The mapping for each feature should reflect the logical order of the possible values.

In [None]:
mapping_dict = {'col': 'AGE', 'mapping':
                {'18-29': 1,
                 '30-44': 2,
                 '45-65': 3,
                 '65+': 4}
                }, {'col': 'EDUC12R', 'mapping':
                  {'High school or less': 1,
                   'Some college/assoc. degree': 2,
                   'College graduate': 3,
                   'Postgraduate study': 4}
                    }, {'col': 'INCOME16GEN', 'mapping':
                  {'Under $30,000': 1,
                   '$30,000-$49,999': 2,
                   '$50,000-$99,999': 3,
                   '$100,000-$199,999': 4,
                   '$200.000-$249,999': 5,
                   '$250,000 or more': 6}
                    }, {'col': 'GOVTANGR16', 'mapping':
                  {'Angry': 1,
                   'Dissatisfied, but not angry': 2,
                   'Satisfied, but not enthusiastic': 3,
                   'Enthusiastic': 4,
                   'Omit': -1}
                    }, {'col': 'ATTEND16', 'mapping':
                  {'Never': 1,
                   'A few times a year': 2,
                   'A few times a month': 3,
                   'Once a week or more': 4}
                    }, {'col': 'SUPREME16', 'mapping':
                  {'Not a factor at all': 1,
                   'A minor factor': 2,
                   'An important factor': 3,
                   'The most important factor': 4,
                   'Omit': -1}
                    }, {'col': 'ISIS16', 'mapping':
                  {'Very badly': 1,
                   'Somewhat badly': 2,
                   'Somewhat well': 3,
                   'Very well': 4,
                   'Omit': -1}
                    }, {'col': 'LIFE', 'mapping':
                  {'Worse than life today': 1,
                   'About the same': 2,
                   'Better than life today': 3,
                   'Omit': -1}
                    }, {'col': 'NEC', 'mapping':
                  {'Excellent': 1,
                   'Good': 2,
                   'Not so good': 3,
                   'Poor': 4,
                   'Omit': -1}
                    }, {'col': 'HEALTHCARE16', 'mapping':
                  {'Went too far': 1,
                   'Was about right': 2,
                   'Did not go far enough': 3,
                   'Omit': -1}
                    }, {'col': 'FINSIT', 'mapping':
                  {'Worse today': 1,
                   'About the same': 2,
                   'Better today': 3,
                   'Omit': -1}
                    }, {'col': 'TRADE16', 'mapping':
                  {'Takes away U.S. jobs': 1,
                   'Has no effect on U.S. jobs': 2,
                   'Creates more U.S. jobs': 3,
                   'Omit': -1}
                    }

In [None]:
features_ord = ['EDUC12R', 'AGE', 'INCOME16GEN', 'ATTEND16', 'SUPREME16', 'ISIS16', 'LIFE', 'GOVTANGR16', 'NEC', 'HEALTHCARE16', 'FINSIT', 'TRADE16']

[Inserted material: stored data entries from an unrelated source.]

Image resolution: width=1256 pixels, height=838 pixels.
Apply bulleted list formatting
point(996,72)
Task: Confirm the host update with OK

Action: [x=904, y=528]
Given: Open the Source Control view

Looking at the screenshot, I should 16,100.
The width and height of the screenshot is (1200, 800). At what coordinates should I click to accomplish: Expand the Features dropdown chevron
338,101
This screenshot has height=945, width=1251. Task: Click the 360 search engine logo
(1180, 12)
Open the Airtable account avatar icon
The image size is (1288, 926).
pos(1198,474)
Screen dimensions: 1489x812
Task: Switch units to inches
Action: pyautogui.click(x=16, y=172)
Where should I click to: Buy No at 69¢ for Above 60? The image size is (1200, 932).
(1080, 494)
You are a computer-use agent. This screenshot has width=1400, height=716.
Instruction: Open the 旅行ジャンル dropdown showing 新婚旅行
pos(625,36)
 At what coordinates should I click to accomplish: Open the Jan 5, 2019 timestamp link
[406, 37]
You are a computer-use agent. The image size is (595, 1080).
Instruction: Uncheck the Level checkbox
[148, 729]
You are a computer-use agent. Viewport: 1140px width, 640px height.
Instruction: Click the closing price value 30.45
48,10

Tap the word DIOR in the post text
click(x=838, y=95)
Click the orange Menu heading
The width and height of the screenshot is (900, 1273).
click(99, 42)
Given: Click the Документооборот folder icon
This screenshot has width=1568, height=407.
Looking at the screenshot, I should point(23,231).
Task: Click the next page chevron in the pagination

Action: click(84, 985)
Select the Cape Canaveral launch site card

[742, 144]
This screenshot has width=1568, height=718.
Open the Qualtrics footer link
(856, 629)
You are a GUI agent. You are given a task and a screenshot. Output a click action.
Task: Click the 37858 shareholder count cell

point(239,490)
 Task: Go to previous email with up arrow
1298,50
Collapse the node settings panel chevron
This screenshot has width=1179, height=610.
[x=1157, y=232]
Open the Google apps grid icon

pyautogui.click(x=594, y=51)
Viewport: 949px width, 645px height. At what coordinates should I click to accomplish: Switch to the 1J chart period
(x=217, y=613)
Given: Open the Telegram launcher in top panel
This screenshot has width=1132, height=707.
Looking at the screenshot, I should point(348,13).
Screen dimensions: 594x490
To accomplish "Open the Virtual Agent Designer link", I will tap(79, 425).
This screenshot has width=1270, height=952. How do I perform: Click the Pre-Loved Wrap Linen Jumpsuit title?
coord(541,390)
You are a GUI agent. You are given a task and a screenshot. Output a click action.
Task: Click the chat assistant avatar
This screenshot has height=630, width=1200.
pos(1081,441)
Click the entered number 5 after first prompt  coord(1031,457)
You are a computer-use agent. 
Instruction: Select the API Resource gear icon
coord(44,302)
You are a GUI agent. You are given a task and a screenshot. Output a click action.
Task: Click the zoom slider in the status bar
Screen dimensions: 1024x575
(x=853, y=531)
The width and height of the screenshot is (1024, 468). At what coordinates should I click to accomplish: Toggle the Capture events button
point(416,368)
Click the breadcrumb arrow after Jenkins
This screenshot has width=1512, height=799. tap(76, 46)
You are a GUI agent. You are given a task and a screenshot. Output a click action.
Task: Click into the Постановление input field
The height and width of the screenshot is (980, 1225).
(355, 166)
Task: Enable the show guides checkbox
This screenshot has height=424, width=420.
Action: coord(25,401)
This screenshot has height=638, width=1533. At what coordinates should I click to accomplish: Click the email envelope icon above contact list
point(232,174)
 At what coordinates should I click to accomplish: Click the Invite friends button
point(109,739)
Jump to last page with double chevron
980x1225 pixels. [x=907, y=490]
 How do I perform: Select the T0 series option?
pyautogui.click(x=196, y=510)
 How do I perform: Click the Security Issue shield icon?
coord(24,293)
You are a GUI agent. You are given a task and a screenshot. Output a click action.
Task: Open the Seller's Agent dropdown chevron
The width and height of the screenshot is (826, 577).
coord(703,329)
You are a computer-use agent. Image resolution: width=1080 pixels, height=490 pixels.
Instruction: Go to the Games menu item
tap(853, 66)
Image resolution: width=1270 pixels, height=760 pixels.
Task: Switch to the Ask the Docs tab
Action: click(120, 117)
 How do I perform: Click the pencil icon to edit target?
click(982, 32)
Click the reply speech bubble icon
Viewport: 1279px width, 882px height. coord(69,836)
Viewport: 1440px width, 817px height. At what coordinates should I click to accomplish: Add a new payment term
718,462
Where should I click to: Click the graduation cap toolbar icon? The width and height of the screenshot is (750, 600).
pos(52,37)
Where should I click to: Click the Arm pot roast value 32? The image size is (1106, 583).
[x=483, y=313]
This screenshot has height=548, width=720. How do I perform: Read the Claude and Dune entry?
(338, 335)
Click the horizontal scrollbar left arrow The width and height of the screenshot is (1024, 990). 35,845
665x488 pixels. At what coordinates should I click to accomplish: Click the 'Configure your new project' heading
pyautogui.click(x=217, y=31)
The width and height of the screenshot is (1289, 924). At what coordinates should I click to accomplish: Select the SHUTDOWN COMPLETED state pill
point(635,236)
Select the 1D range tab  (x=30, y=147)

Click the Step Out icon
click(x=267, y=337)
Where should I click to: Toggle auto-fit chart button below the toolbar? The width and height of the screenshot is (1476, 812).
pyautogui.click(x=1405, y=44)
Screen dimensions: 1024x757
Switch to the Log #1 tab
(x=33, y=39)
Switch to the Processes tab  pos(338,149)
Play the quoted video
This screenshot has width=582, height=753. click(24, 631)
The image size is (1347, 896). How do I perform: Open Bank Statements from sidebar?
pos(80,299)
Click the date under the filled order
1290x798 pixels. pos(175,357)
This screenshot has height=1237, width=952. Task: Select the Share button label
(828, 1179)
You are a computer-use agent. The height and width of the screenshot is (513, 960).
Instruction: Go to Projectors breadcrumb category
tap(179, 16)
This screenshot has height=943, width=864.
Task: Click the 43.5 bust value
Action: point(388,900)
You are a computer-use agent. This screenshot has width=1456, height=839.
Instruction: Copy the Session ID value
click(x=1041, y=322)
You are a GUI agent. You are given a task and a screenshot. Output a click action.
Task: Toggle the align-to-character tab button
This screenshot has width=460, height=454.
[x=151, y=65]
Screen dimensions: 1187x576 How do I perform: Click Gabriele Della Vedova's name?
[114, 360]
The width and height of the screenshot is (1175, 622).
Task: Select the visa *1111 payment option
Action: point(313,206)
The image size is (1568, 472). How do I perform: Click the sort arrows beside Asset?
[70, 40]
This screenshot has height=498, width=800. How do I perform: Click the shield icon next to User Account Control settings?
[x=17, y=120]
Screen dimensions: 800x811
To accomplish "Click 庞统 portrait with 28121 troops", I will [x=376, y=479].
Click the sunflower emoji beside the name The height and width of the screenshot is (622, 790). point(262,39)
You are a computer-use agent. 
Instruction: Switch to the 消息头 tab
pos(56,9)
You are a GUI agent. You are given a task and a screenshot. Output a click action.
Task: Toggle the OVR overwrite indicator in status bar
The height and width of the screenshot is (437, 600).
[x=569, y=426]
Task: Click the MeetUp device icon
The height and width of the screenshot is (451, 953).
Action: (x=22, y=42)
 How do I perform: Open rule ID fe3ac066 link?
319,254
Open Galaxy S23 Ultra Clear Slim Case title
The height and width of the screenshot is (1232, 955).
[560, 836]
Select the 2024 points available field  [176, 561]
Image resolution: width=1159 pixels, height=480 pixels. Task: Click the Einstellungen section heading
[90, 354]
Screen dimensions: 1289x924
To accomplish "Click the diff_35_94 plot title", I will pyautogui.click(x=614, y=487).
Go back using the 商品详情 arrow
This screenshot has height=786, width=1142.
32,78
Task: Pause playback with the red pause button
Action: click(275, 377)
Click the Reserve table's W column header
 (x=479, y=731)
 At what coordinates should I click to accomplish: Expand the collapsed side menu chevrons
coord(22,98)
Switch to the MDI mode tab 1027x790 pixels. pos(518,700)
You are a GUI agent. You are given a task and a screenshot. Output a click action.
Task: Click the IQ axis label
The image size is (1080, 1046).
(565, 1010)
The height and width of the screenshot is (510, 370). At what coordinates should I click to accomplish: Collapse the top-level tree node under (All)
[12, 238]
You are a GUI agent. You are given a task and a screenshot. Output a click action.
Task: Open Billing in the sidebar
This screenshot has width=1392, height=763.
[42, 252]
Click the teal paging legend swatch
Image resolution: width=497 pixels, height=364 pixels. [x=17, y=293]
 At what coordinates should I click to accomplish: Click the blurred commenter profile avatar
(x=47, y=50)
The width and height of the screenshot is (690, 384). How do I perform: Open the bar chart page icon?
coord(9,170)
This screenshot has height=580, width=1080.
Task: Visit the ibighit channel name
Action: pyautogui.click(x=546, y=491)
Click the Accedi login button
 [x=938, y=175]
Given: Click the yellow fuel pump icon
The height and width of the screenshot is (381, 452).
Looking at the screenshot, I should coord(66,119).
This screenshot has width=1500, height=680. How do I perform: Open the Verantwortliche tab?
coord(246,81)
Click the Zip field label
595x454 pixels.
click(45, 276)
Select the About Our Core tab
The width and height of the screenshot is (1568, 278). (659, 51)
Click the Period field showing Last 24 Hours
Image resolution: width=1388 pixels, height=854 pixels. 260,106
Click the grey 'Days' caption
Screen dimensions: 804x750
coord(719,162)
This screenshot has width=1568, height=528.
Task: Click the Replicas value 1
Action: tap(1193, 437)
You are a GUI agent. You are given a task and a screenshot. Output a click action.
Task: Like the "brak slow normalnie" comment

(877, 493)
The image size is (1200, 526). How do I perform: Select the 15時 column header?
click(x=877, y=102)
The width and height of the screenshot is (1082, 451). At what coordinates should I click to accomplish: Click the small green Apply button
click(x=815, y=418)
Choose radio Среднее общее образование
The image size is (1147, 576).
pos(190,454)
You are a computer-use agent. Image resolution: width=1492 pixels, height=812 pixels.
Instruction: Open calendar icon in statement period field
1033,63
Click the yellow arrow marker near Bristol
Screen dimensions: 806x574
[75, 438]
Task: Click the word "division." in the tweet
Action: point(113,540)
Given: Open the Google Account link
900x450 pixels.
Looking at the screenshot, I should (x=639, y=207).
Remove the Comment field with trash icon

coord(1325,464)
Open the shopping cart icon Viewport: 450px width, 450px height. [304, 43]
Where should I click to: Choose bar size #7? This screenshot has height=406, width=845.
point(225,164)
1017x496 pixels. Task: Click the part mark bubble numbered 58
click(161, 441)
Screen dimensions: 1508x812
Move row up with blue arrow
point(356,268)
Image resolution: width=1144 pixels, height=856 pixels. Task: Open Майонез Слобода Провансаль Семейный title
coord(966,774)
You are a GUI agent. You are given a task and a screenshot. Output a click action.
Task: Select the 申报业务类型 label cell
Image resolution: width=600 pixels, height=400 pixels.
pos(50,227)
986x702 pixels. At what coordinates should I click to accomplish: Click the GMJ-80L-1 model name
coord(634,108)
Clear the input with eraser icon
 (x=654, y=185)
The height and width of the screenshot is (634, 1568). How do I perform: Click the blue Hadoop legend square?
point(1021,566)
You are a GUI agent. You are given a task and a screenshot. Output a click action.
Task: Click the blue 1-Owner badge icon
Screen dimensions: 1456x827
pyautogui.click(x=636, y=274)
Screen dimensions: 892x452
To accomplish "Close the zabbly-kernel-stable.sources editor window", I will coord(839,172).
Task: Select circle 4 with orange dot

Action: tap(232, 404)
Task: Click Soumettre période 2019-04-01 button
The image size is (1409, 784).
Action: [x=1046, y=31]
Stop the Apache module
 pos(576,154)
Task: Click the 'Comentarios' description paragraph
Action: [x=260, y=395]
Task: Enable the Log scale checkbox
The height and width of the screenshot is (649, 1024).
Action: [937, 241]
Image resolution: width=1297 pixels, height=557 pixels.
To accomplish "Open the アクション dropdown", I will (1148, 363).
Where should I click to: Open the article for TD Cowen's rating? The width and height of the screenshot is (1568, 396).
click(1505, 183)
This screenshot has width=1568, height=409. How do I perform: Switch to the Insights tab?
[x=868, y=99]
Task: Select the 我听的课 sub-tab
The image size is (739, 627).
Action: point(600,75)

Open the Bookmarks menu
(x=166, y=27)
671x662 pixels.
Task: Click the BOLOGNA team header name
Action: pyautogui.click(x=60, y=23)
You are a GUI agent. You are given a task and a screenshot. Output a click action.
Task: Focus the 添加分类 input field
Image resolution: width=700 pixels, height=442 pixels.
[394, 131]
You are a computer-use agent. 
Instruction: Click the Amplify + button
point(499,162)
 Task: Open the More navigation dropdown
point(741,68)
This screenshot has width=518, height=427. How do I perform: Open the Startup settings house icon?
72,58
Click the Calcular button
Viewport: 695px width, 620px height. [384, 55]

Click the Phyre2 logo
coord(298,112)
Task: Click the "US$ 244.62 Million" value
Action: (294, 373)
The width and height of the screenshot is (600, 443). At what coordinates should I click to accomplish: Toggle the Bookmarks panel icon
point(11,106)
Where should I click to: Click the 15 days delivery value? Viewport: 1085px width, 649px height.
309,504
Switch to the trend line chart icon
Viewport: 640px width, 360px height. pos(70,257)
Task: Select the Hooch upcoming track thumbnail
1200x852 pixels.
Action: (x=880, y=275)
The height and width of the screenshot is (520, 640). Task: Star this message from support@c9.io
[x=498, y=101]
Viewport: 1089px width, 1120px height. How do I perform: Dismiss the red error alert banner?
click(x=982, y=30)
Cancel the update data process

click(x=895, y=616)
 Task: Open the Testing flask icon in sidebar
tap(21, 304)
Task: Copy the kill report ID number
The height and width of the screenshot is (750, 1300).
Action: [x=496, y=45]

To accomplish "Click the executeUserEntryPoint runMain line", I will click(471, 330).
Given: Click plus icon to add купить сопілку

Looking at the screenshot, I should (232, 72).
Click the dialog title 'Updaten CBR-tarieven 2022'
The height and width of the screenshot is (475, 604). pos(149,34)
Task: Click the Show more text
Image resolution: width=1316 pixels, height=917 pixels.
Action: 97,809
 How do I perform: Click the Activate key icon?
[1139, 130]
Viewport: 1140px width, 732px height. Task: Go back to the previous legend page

enc_ord = ce.OrdinalEncoder(handle_missing='return_nan', mapping=mapping_dict)
enc_ord.fit(df[features_ord])

df_v2_ord = enc_ord.transform(df[features_ord])

ValueError: ignored

In [None]:
df_v2_ord.replace(-1, float("NaN"), inplace=True)

for col in df_v2_ord.columns:
  df_v2_ord[col] = df_v2_ord[col]-df_v2_ord[col].min(skipna=True)
  df_v2_ord[col] = df_v2_ord[col]/df_v2_ord[col].max(skipna=True)

In [None]:
df_v2_ord.describe()

## Encode binary features


Features with two possible values can be encoded either way, as ordinal features or using one-hot encoding.



In [None]:
features_bin = ['SEX', 'MARRIED', 'LGBT', 'TRACK', 'VETVOTER', 'IMMWALL', 'GOVTDO10']

Here is how you could encode them using ordinal encoding:

In [None]:
mapping_dict = {'col': 'SEX', 'mapping':
                {'Female': 1,
                 'Male': 2,
                 'Omit': -1}
                },{'col': 'MARRIED', 'mapping':
                {'No': 1,
                 'Yes': 2,
                 'Omit': -1}
                },{'col': 'LGBT', 'mapping':
                {'No': 1,
                 'Yes': 2,
                 'Omit': -1}
                },{'col': 'TRACK', 'mapping':
                {'Seriously off on the wrong track': 1,
                 'Generally going in the right direction': 2,
                 'Omit': -1}
                },{'col': 'VETVOTER', 'mapping':
                {'No': 1,
                 'Yes': 2,
                 'Omit': -1}
                },{'col': 'IMMWALL', 'mapping':
                {'Oppose': 1,
                 'Support': 2,
                 'Omit': -1}
                },{'col': 'GOVTDO10', 'mapping':
                {'Government is doing too many things better left to businesses and individuals': 1,
                 'Government should do more to solve problems': 2,
                 'Omit': -1}
                },

enc_bin = ce.OrdinalEncoder(handle_missing='return_nan', mapping=mapping_dict)
enc_bin.fit(df[features_bin])

df_v2_bin_ord = enc_bin.transform(df[features_bin])
df_v2_bin_ord.replace(-1, float("NaN"), inplace=True)


In [None]:
for col in df_v2_bin_ord.columns:
  df_v2_bin_ord[col] = df_v2_bin_ord[col]-df_v2_bin_ord[col].min(skipna=True)
  df_v2_bin_ord[col] = df_v2_bin_ord[col]/df_v2_bin_ord[col].max(skipna=True)

In [None]:
df_v2_bin_ord.describe()

Here is how you could encode them using one-hot encoding.

In [None]:
enc_bin = ce.OneHotEncoder(use_cat_names=True)
enc_bin.fit(df[features_bin])

df_v2_bin_oh = enc_bin.transform(df[features_bin])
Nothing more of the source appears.